Hardware Technical Writer
Craig Wright, Technical Writer
Hardware technical writer
Craig Wright – Technical writer and copywriter
User-friendly documentation for technical products
Are you about to launch a new technology product and need an operating manual? Do you already have products and manuals, but your customers are asking for better support? Sounds like you need a hardware technical writer.
As an experienced technical writer, I know what it takes to craft an operating manual that:
- Your customers can understand
- Explains how your product works and how to set it up
- Answers your customers’ questions
- Is consistent and designed to minimise the future cost of updates and translation.
To write an operating manual, I need to understand who your customers are and what they need, and (obviously) how your product works. Usually, I get this information by talking to your experts and customer-facing staff. It helps if I can use your product too, or if you can provide a demo.
Explaining your product in terms your customers can understand
As a technical writer, I’m an expert in documentation, not an expert in any particular product. I get the information I need from the real experts – your developers and engineers – and turn that info into something your customers can understand. So I don’t need to know your industry inside-out to create great manuals. However, I understand that it is less of a leap of faith if you can see that I’ve worked on technical products before (especially if they have some similarity to yours).
Here are some projects where I have worked as a hardware technical writer:
The eController is a hardware device used in data centres and cabins. It is a control panel that receives temperture data from sensors and then performs controls based on the data. For example, it can increase or decrease fan speed or trigger an alarm system. Similar to IoT hubs in some ways.
This was an unusual job! I revamped operating manuals for a series of Kegel8 STIM devices. These send electrical impulses via electrodes, which strengthen muscles in the pelvic area. They are used to treat a wide range of problems, including bladder weakness and weak pelvic floor muscles.
TimeCode Systems’ products are all designed for synchronising cameras and sound equipment used in the film and TV industry. I have created user guides for several products, including the SyncBac Pro, which connects to GoPro cameras and the :pulse, which is the ‘master’ station.
A better user experience with high quality hardware manuals
There are some common problems that I come across with operating manuals, particularly those for physical products.
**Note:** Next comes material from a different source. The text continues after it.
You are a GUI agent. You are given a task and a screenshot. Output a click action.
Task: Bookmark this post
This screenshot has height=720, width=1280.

These problems usually come about because the writers are ex-engineers, and are taking an engineer’s view of the documentation, when it needs to be written from the perspective of a customer. People who build products think about them differently to the people that actually use them.
How do I make sure your hardware operating manuals provide a high quality end-user experience? By delivering content that includes:
- Topic-based approach. People don’t read manuals in order, from cover to cover. A topic-based approach allows people to dive straight in to a section and still make sense of it, even though they haven’t read ‘earlier’ sections.
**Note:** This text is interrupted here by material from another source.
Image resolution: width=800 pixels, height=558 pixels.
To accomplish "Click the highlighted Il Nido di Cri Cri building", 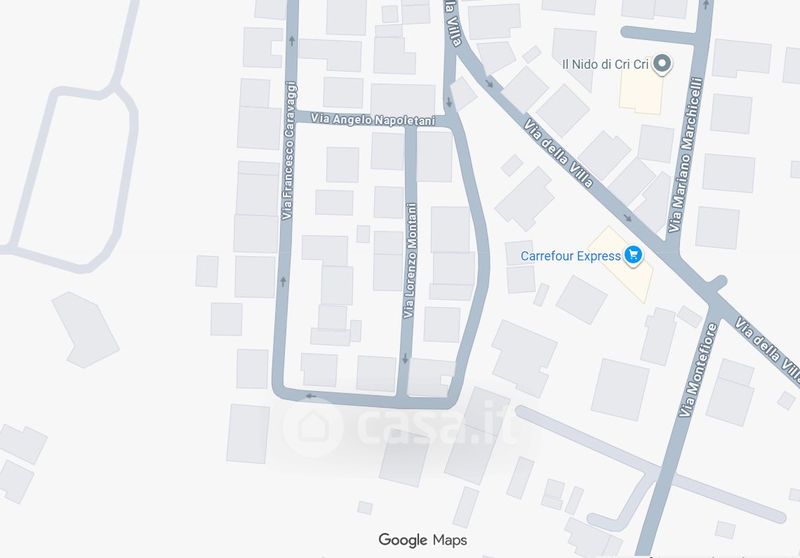I will [641, 86].
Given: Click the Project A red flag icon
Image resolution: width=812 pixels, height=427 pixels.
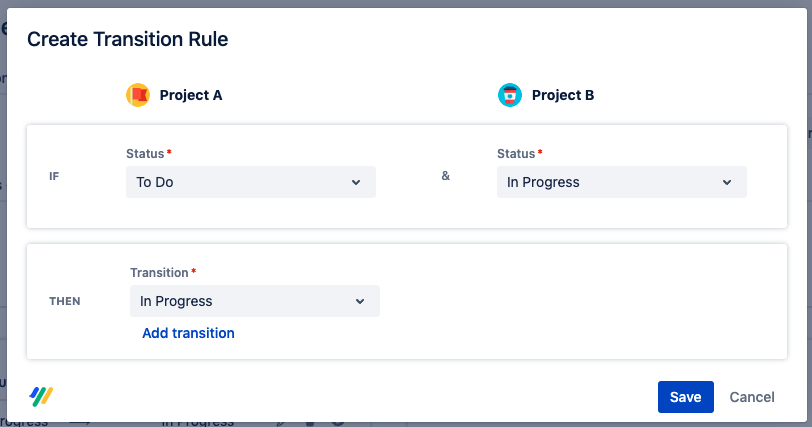Looking at the screenshot, I should pyautogui.click(x=137, y=95).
- Appropriate language. For the most part, this means clear sentences, simple phrasing, and making sure there is a logical flow through the information. Some might say it should mean no jargon, but that’s not always the case. In some industries, the jargon is commonplace and using alternative terms leads to confusion.
- Ease of use. People need to be able to find the information they need, quickly and easily. Your topics need to be presented in a sensible order, and in larger manuals, indexing will help people too.
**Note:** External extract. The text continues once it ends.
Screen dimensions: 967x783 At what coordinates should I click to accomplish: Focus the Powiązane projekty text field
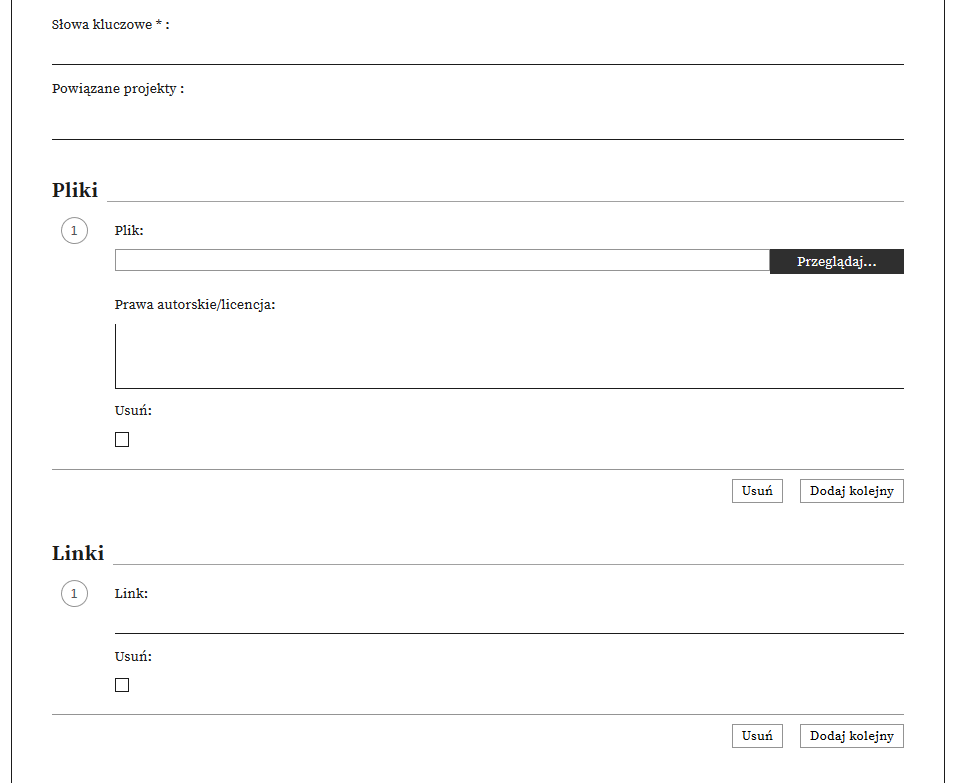pos(477,121)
- Relevant examples. Stories work well as learning tools, so explaining concepts with realistic examples can help readers understand more quickly.
- Cross-references. Instead of expecting readers to have read everything in a particular order, your manual should use cross-references to guide them to related information.
- Clear and useful images. Sometimes, information is much easier to understand as a graphic. Plus, pages of uninterrupted text can make your manual look daunting, and put people off using it.
- Clearly visible notes, warnings, and cautions. If there are safety issues or just helpful tips that readers need to know, they have to stand out and use industry-standard colours and icons.
- Regulatory Information. Some industries have regulations and certain information has to be included in the instructions. For example, there are declarations that need to be included for products that use radio communications. Most of my clients are already aware of this, and it is just a case of adding the information. But if you don’t know what you need, I can help you to find out.
Take your operating manuals online
With modern technical writing tools like Paligo and MadCap Flare, it’s easy to create PDFs and HTML5 from the same set of content files. So you can have content designed for print and a stylish online help system, without the need for anything to be written twice. All that’s needed is a little extra formatting for each of the outputs.
Why would you want online help when a PDF can be presented online? Because PDF files can be large and take a long time to download and the formatting can be displayed differently on different devices. HTML5 online help gives a smoother, faster user experience, especially on smartphones.